In the book's first section, which concerns the women artists, the most striking, for me, are the first three, centring on the displaced Sonia in Paris, looking at tapestries in the Musée de Cluny and letting her memories remake them:
       I thread myself into the panels,
       unpick the unicorn, stitch in the elk
       I saw in Karelia
             ("Sonia Visits Le Musée De Cluny)
The first poem, "Simultaneity 1", does something I wouldn't have thought would work, repeatedly using single-word lines and white space to slow down the tempo and point up a crucial moment. It does work, especially when read aloud, though I'd have to quote much of the poem to prove it.

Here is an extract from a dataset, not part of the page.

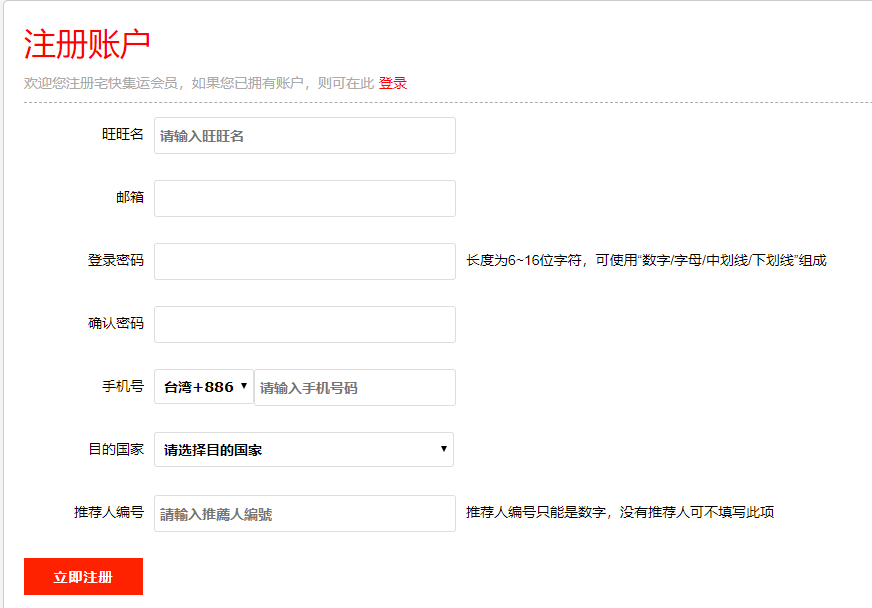This screenshot has width=872, height=608.
Task: Click the 注册账户 page heading
Action: [x=87, y=45]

In the other three sections of the poem, we are on the track of elusive family ghosts: a great-aunt who vanished in Soviet Karelia, a grandmother whose pseudonymous newspaper articles are tantalisingly present but unfindable in an unindexed archive, a language yielding only grudgingly to translation (Finnish doesn't even belong to the Indo-European language group and has precious little in common with most European languages). Fittingly, the section on "loss" begins with "What Can Be Translated":
       A door is not a tree though both are wood
The lost great-aunt is present through letters, some of which are both reproduced in the book and transmuted into poems. Letters are a means of communication, but these, while on the one hand showing much of her sturdy, slightly awkward personality, are also tantalisingly self-censored (it not being politic, in Stalinist Russia, to write just what one was thinking) and incomplete in that the other half of the correspondence is missing. Again the message is unknowability, the impossibility of translation which in no way diminishes the urge to try.
The great-aunt of course is also a displaced person, who had left Finland first for America and later for Russia. In her last letter (1939), disillusioned by events, she is coming to the conclusion that "people who spend their whole lives in one place are the happiest". Maybe, but it's the displaced who often observe the most clearly and write the most memorably.